Nobuya Hitsuda reconstructs familiar landscapes- mountains, ponds, vacant parking lots, brick walls, wire fences, crushed cans, and flowers- employing geometric forms like oblique and straight lines, circles, triangles, and rectangles, complemented by vibrant and deep colors. This unique approach compresses distant and close-up views, forming a distinctive spatial experience. Hitsuda's motifs are often everyday landscapes, yet the composition offers a mysteriously intriguing realm where past and present intersect and flow continuously.
Born in 1941 in Ota Ward, Tokyo, Hitsuda spent his formative years in post-war Tokyo, where the ground of the streets was still exposed. Often climbing up the banks of the Tama River, he gazed at the views of the river's shifting attitude, shaped by typhoons and floods, and Tokyo's changing landscape during the economic boom(*1) which remains to be the recurring scenery of Hitsuda Nobuya’s paintings. His keen observations of various artworks across eras, along with exposure to movies, theater, and architecture, became the foundation for constructing rich sceneries through the accumulation of visual experiences in the city.
The exhibition's title, "○△□" might bring to mind zenga paintings by Sengai. However, the emphasis here seems to lean more toward the direct morphological meaning of ○△□ than its religious or symbolic connotations. The circular imagery that is frequented in the exhibition portrays landscapes in flux, such as ponds, puddles, or vacant parking lots undergoing construction. Compositions featuring geometric forms lack a vanishing point, and the interplay of oblique and straight lines introduces fluctuations in the image. One’s perspective remains unfixed, and one’s gaze meanders diagonally, vertically, and horizontally from the center, causing the reflected landscape itself to oscillate.

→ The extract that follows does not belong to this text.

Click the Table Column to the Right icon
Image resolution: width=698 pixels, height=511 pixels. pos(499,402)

A landscape emerges by gathering fragments of scenery from here and there, "changing its form like a creature while calmly being there"(*2) in both the past and present. It is not only Nobuya Hitsuda’s Scenes Passed by but also, perhaps, the idea that it is one’s own scenes passing by.
*1: Konishi Nobuyuki, "Nobuya Hitsuda: Leading Straight to the Landscape" (‘In the Little Playground, Hitsuda Nobuya and his surrounding students,’ Aichi Triennale Executive Committee, 2009)

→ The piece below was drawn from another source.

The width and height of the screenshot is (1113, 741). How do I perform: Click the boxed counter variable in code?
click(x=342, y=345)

*2: Nobuya Hitsuda, “Scenes Passed by" ('Nobuya Hitsuda: Scenes Passed by,' Tokyo University of the Arts Publishing, 2008)
October 8 to December 3, 2023
12:00 PM - 7:00 PM
2-14-2 Komagome, Toshima-ku, Tokyo 173-0003
2 minute walk from the East exit of Komagome Station on the JR Yamanote line, 2 minute walk from exit 4 at Komagome Station on the Namboku line.